Le volume est plus grand. 110 g de protéines végétales, c'est plus d'assiettes que 110 g via le poulet. C'est un avantage pour la faim, un inconvénient si l'estomac ou le temps de cuisine manquent. La poudre de pois ou de soja n'est pas obligatoire ; c'est un raccourci quand le volume bloque.
Reins, maladie, ce que le site ne tranche pas
Chez un adulte en bonne santé, les apports sportifs usuels (1,4–2,0 g/kg) n'ont pas démontré de toxicité rénale dans la littérature que nous citons. Ce n'est pas une autorisation à monter sans limite, ni un certificat de santé.
Une maladie rénale, un suivi néphrologique, une grossesse, un trouble métabolique ou un régime prescrit se discutent avec un médecin ou un diététicien — pas avec un calculateur.
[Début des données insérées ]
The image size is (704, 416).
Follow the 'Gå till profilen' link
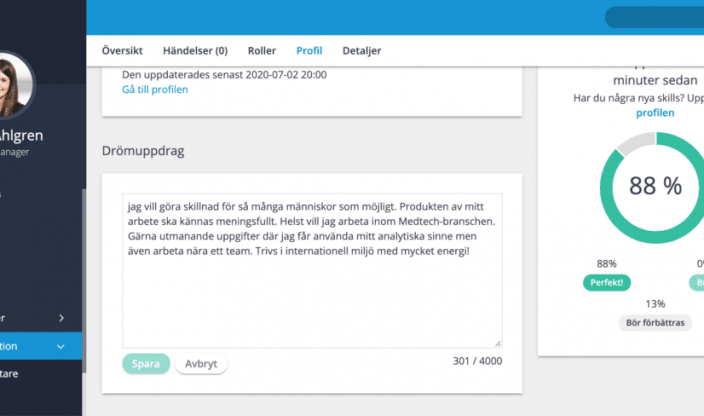tap(154, 90)
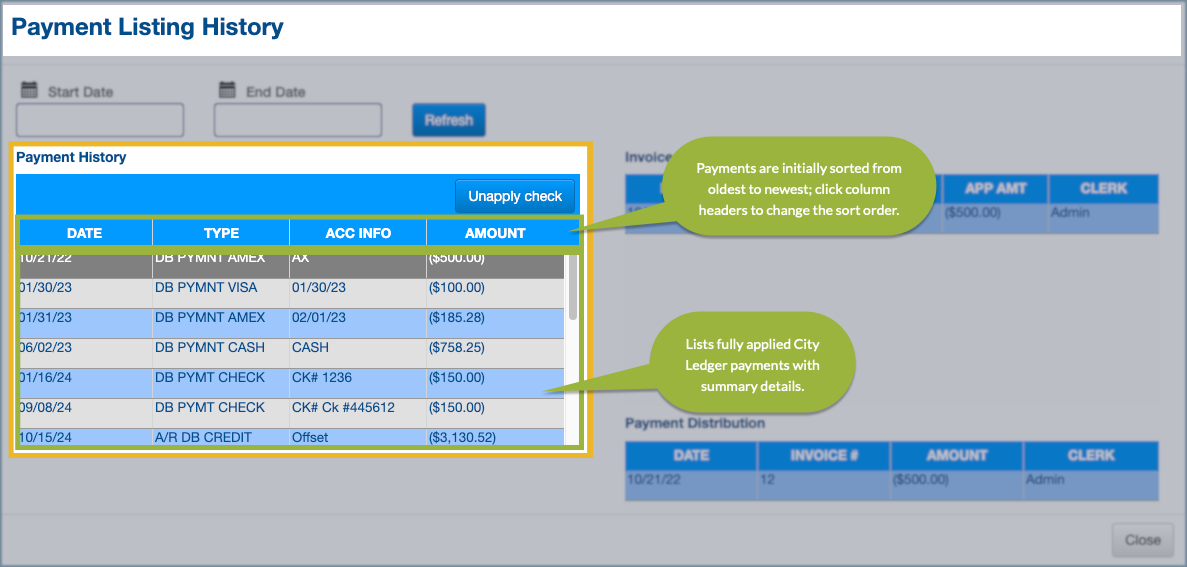Click inside the Start Date field
Image resolution: width=1187 pixels, height=567 pixels.
pos(100,120)
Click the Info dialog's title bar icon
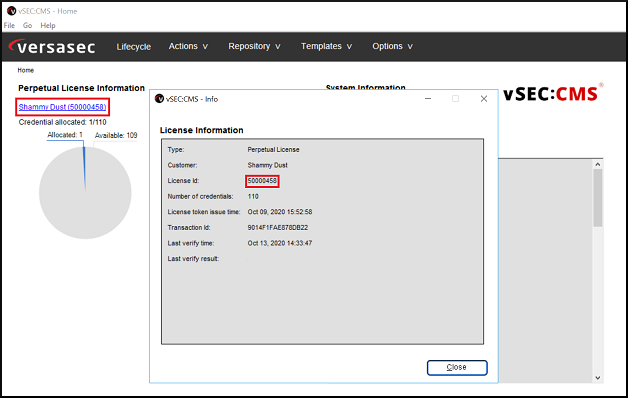The height and width of the screenshot is (398, 628). click(159, 98)
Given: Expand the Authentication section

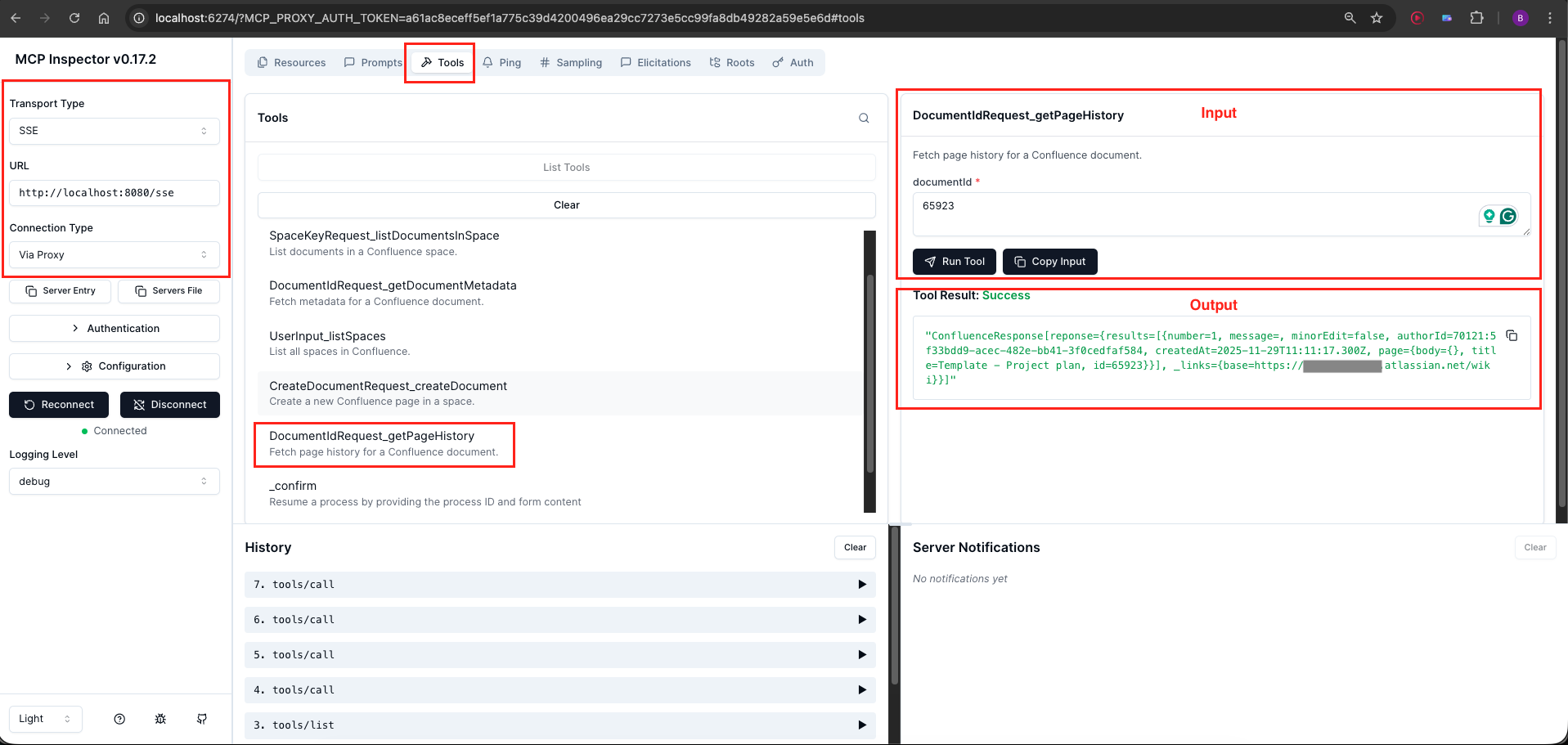Looking at the screenshot, I should pyautogui.click(x=115, y=328).
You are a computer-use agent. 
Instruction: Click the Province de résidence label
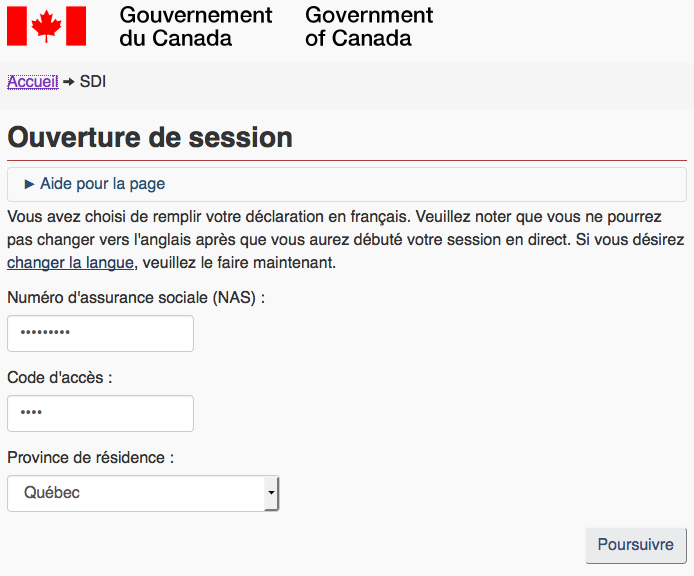(x=91, y=457)
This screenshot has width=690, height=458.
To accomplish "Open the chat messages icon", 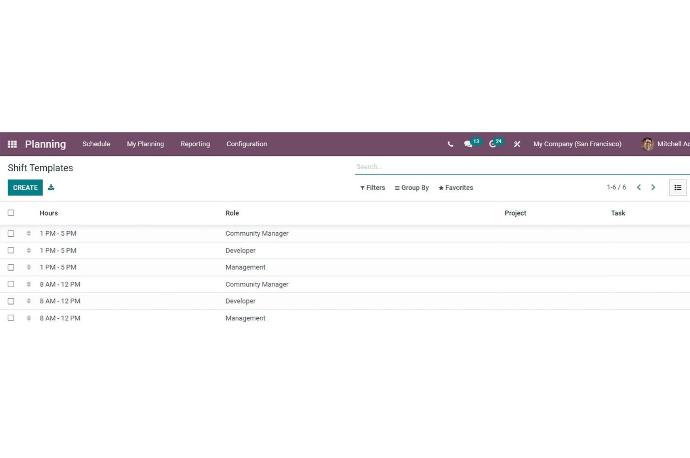I will point(468,144).
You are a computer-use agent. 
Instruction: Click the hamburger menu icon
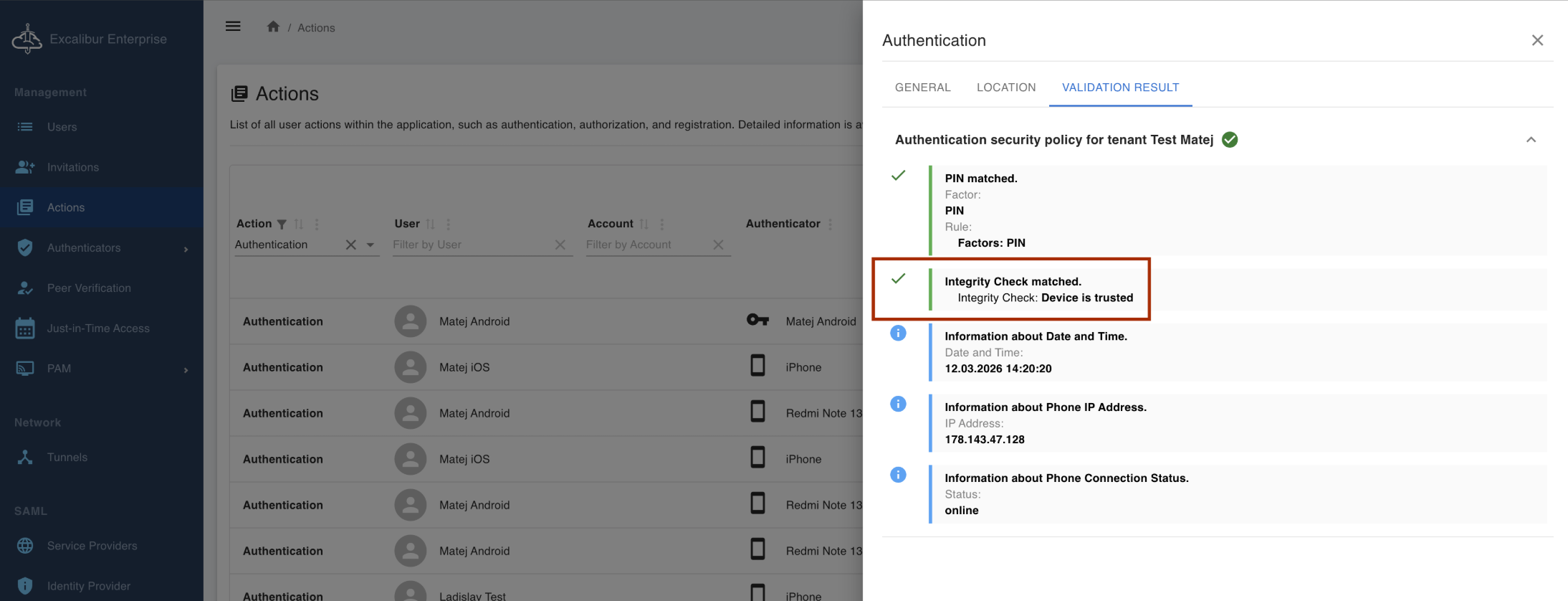tap(233, 27)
Si on vous a demandé de limiter les protéines, ignorez les fourchettes sportives de cette page.
Le site ne diagnostique rien. Les formules sont détaillées sur la page méthodologie : références ANSES/EFSA, ISSN, Morton 2018. Pas d'étude inventée, pas de promesse de composition corporelle.
Passer du poids au gramme
Prenez votre poids. Multipliez. Choisissez la colonne qui correspond à votre vie réelle, pas à celle que vous aimeriez poster. Puis traduisez en 3 ou 4 repas, avec les aliments que vous mangez déjà. Si le total de la journée est atteint, le timing autour de la séance pèse moins que les réseaux ne le disent.
Le calculateur de protéines affiche la référence de santé publique et la fourchette d'objectif. Le calculateur de macros place ensuite ce gramme dans des calories : 4 kcal par gramme de protéines, un plancher de lipides, le reste en glucides. Les deux outils parlent la même langue. L'assiette, elle, se lit sur les fiches aliments.